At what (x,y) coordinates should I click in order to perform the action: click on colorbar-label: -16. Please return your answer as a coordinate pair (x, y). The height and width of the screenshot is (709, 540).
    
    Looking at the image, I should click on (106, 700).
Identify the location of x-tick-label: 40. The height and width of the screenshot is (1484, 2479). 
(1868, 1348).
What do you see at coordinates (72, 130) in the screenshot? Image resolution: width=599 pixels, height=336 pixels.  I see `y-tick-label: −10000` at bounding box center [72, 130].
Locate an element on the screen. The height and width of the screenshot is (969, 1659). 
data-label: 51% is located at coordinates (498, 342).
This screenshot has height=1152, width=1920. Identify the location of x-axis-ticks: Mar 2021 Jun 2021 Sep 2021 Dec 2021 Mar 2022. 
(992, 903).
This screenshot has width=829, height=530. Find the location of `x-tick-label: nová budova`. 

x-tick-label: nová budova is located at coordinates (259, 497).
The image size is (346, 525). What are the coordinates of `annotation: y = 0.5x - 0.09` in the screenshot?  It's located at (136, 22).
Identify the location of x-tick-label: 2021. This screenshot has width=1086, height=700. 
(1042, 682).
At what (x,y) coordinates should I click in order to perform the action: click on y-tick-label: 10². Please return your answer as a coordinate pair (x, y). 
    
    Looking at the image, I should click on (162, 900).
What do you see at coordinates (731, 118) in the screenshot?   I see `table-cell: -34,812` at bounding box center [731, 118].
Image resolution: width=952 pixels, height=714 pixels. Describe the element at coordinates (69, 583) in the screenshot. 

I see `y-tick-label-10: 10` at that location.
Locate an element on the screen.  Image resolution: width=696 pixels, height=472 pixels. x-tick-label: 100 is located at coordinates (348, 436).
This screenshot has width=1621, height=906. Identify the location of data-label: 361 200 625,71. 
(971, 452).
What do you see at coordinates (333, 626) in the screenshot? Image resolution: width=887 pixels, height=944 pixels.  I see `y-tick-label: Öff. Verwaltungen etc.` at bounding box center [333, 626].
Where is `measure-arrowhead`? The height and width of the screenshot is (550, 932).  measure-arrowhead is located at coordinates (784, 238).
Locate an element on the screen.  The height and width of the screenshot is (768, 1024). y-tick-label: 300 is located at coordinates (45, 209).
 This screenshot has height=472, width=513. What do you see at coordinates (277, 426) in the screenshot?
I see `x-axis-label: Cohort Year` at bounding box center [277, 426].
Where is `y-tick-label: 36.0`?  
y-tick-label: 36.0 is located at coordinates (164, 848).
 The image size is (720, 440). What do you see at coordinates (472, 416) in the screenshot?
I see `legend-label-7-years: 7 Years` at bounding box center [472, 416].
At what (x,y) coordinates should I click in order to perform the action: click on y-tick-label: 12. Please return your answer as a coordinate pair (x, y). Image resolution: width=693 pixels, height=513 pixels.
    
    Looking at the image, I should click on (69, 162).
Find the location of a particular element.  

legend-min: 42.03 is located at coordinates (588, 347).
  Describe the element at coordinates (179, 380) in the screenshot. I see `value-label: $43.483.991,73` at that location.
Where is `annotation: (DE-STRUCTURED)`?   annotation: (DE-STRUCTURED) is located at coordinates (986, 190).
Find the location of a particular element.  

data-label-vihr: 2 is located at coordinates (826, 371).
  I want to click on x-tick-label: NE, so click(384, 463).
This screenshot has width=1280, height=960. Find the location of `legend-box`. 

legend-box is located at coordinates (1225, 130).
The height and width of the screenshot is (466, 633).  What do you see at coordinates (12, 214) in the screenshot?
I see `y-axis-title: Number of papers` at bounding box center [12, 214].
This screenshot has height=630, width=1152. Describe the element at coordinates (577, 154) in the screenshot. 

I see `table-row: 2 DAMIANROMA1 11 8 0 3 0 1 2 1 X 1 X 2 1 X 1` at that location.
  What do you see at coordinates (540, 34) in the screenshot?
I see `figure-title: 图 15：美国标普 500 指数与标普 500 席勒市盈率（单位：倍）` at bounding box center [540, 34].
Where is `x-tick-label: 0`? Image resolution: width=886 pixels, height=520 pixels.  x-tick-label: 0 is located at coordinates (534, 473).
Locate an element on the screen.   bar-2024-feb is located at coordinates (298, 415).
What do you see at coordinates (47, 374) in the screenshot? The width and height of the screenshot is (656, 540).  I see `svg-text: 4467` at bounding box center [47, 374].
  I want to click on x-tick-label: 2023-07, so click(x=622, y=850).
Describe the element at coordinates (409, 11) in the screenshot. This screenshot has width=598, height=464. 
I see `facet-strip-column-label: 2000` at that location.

========

### Task goal:
Recast all the entries above as a JSON list of strings, one string per line, with blank lines omitted.

### Answer space:
[
  "At what (x,y) coordinates should I click in order to perform the action: click on colorbar-label: -16. Please return your answer as a coordinate pair (x, y). The height and width of the screenshot is (709, 540).",
  "    Looking at the image, I should click on (106, 700).",
  "Identify the location of x-tick-label: 40. The height and width of the screenshot is (1484, 2479). ",
  "(1868, 1348).",
  "What do you see at coordinates (72, 130) in the screenshot? Image resolution: width=599 pixels, height=336 pixels.  I see `y-tick-label: −10000` at bounding box center [72, 130].",
  "Locate an element on the screen. The height and width of the screenshot is (969, 1659). ",
  "data-label: 51% is located at coordinates (498, 342).",
  "This screenshot has height=1152, width=1920. Identify the location of x-axis-ticks: Mar 2021 Jun 2021 Sep 2021 Dec 2021 Mar 2022. ",
  "(992, 903).",
  "This screenshot has width=829, height=530. Find the location of `x-tick-label: nová budova`. ",
  "x-tick-label: nová budova is located at coordinates (259, 497).",
  "The image size is (346, 525). What are the coordinates of `annotation: y = 0.5x - 0.09` in the screenshot?  It's located at (136, 22).",
  "Identify the location of x-tick-label: 2021. This screenshot has width=1086, height=700. ",
  "(1042, 682).",
  "At what (x,y) coordinates should I click in order to perform the action: click on y-tick-label: 10². Please return your answer as a coordinate pair (x, y). ",
  "    Looking at the image, I should click on (162, 900).",
  "What do you see at coordinates (731, 118) in the screenshot?   I see `table-cell: -34,812` at bounding box center [731, 118].",
  "Image resolution: width=952 pixels, height=714 pixels. Describe the element at coordinates (69, 583) in the screenshot. ",
  "I see `y-tick-label-10: 10` at that location.",
  "Locate an element on the screen.  Image resolution: width=696 pixels, height=472 pixels. x-tick-label: 100 is located at coordinates (348, 436).",
  "This screenshot has width=1621, height=906. Identify the location of data-label: 361 200 625,71. ",
  "(971, 452).",
  "What do you see at coordinates (333, 626) in the screenshot? Image resolution: width=887 pixels, height=944 pixels.  I see `y-tick-label: Öff. Verwaltungen etc.` at bounding box center [333, 626].",
  "Where is `measure-arrowhead`? The height and width of the screenshot is (550, 932).  measure-arrowhead is located at coordinates (784, 238).",
  "Locate an element on the screen.  The height and width of the screenshot is (768, 1024). y-tick-label: 300 is located at coordinates (45, 209).",
  " This screenshot has height=472, width=513. What do you see at coordinates (277, 426) in the screenshot?",
  "I see `x-axis-label: Cohort Year` at bounding box center [277, 426].",
  "Where is `y-tick-label: 36.0`?  ",
  "y-tick-label: 36.0 is located at coordinates (164, 848).",
  " The image size is (720, 440). What do you see at coordinates (472, 416) in the screenshot?",
  "I see `legend-label-7-years: 7 Years` at bounding box center [472, 416].",
  "At what (x,y) coordinates should I click in order to perform the action: click on y-tick-label: 12. Please return your answer as a coordinate pair (x, y). Image resolution: width=693 pixels, height=513 pixels.",
  "    Looking at the image, I should click on (69, 162).",
  "Find the location of a particular element.  ",
  "legend-min: 42.03 is located at coordinates (588, 347).",
  "  Describe the element at coordinates (179, 380) in the screenshot. I see `value-label: $43.483.991,73` at that location.",
  "Where is `annotation: (DE-STRUCTURED)`?   annotation: (DE-STRUCTURED) is located at coordinates (986, 190).",
  "Find the location of a particular element.  ",
  "data-label-vihr: 2 is located at coordinates (826, 371).",
  "  I want to click on x-tick-label: NE, so click(384, 463).",
  "This screenshot has width=1280, height=960. Find the location of `legend-box`. ",
  "legend-box is located at coordinates (1225, 130).",
  "The height and width of the screenshot is (466, 633).  What do you see at coordinates (12, 214) in the screenshot?",
  "I see `y-axis-title: Number of papers` at bounding box center [12, 214].",
  "This screenshot has height=630, width=1152. Describe the element at coordinates (577, 154) in the screenshot. ",
  "I see `table-row: 2 DAMIANROMA1 11 8 0 3 0 1 2 1 X 1 X 2 1 X 1` at that location.",
  "  What do you see at coordinates (540, 34) in the screenshot?",
  "I see `figure-title: 图 15：美国标普 500 指数与标普 500 席勒市盈率（单位：倍）` at bounding box center [540, 34].",
  "Where is `x-tick-label: 0`? Image resolution: width=886 pixels, height=520 pixels.  x-tick-label: 0 is located at coordinates (534, 473).",
  "Locate an element on the screen.   bar-2024-feb is located at coordinates (298, 415).",
  "What do you see at coordinates (47, 374) in the screenshot? The width and height of the screenshot is (656, 540).  I see `svg-text: 4467` at bounding box center [47, 374].",
  "  I want to click on x-tick-label: 2023-07, so click(x=622, y=850).",
  "Describe the element at coordinates (409, 11) in the screenshot. This screenshot has width=598, height=464. ",
  "I see `facet-strip-column-label: 2000` at that location."
]